Instructions for the task ▸ Revise the records from their first line through the line containing "click(904, 147)", both ends included, replacing "Screen dimensions" with "Display size" and leaving everything else unchanged.

Task material ▸
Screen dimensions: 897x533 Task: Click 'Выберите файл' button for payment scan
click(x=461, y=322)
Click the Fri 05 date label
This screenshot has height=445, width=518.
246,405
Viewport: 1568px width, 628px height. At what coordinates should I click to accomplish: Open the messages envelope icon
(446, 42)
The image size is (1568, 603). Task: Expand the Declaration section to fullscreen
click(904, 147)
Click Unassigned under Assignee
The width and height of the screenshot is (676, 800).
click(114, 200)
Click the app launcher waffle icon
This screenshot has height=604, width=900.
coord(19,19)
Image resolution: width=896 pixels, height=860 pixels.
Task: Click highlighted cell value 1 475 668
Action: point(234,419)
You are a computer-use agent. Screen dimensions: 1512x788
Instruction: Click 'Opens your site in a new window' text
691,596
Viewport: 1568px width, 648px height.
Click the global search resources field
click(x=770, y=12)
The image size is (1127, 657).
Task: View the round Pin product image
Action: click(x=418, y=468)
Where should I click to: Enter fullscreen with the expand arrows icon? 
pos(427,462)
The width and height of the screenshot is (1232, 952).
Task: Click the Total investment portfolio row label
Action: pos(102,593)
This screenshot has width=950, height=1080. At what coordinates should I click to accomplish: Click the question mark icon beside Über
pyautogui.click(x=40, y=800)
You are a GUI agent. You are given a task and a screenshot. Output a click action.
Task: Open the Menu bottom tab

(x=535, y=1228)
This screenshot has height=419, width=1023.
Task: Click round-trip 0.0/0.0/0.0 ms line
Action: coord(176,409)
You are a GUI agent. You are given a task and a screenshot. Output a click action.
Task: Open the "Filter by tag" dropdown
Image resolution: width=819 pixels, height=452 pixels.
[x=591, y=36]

Result of this exercise ▸
Display size: 897x533 Task: Click 'Выберите файл' button for payment scan
click(x=461, y=322)
Click the Fri 05 date label
This screenshot has height=445, width=518.
246,405
Viewport: 1568px width, 628px height. At what coordinates should I click to accomplish: Open the messages envelope icon
(446, 42)
The image size is (1568, 603). Task: Expand the Declaration section to fullscreen
click(904, 147)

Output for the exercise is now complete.